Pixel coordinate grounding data
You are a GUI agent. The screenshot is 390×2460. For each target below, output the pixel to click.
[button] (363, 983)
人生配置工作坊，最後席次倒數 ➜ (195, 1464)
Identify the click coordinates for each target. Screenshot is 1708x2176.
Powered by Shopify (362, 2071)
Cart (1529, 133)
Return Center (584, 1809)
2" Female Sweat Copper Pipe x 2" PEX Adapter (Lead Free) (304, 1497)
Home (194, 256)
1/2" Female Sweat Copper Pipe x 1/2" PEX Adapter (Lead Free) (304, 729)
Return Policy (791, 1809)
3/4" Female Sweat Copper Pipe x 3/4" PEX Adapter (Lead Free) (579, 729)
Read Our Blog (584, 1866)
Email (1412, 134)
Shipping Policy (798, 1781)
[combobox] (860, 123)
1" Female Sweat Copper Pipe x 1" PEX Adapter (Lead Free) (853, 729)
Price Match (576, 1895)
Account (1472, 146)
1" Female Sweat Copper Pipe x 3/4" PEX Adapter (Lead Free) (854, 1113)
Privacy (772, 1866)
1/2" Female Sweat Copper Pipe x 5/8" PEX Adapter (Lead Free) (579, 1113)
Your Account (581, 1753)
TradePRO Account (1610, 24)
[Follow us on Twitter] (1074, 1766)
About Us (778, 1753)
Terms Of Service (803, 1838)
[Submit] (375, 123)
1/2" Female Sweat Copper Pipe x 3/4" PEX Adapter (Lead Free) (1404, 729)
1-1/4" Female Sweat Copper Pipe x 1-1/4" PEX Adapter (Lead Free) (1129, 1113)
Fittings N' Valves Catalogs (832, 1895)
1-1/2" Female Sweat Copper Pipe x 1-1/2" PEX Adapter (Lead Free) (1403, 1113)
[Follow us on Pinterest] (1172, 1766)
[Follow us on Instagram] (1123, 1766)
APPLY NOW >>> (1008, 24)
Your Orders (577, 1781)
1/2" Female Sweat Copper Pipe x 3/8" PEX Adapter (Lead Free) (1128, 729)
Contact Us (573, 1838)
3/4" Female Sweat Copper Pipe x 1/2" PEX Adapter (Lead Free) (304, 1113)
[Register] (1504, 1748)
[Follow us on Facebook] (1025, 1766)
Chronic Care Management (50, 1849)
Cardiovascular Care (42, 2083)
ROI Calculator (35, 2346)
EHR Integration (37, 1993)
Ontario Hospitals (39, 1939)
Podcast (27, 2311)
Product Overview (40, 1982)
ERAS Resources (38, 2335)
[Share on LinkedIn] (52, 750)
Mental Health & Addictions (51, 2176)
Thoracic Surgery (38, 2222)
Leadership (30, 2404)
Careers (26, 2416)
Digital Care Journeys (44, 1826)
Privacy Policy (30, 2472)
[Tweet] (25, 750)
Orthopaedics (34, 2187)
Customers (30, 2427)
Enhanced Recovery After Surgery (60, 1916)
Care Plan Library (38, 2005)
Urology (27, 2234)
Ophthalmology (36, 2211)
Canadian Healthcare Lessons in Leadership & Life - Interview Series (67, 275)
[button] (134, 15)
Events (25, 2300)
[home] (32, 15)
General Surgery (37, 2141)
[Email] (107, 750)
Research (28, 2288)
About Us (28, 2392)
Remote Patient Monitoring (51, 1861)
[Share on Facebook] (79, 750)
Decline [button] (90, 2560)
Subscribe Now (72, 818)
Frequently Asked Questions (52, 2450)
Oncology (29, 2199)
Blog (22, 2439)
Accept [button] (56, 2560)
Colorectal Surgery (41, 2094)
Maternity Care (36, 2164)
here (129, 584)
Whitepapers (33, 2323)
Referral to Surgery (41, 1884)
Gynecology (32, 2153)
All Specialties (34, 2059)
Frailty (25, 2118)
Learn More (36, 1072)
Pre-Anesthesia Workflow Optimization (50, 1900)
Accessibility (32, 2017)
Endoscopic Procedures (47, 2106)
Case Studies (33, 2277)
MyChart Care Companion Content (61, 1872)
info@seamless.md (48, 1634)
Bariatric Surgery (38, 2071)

> **Assignment**:
The lines from the one with "Frequently Asked Questions (52, 2450)" through the end of the data above are to be set down exactly, with both boundary lines included and no other lines.

> **Response for this exercise**:
Frequently Asked Questions (52, 2450)
Oncology (29, 2199)
Blog (22, 2439)
Accept [button] (56, 2560)
Colorectal Surgery (41, 2094)
Maternity Care (36, 2164)
here (129, 584)
Whitepapers (33, 2323)
Referral to Surgery (41, 1884)
Gynecology (32, 2153)
All Specialties (34, 2059)
Frailty (25, 2118)
Learn More (36, 1072)
Pre-Anesthesia Workflow Optimization (50, 1900)
Accessibility (32, 2017)
Endoscopic Procedures (47, 2106)
Case Studies (33, 2277)
MyChart Care Companion Content (61, 1872)
info@seamless.md (48, 1634)
Bariatric Surgery (38, 2071)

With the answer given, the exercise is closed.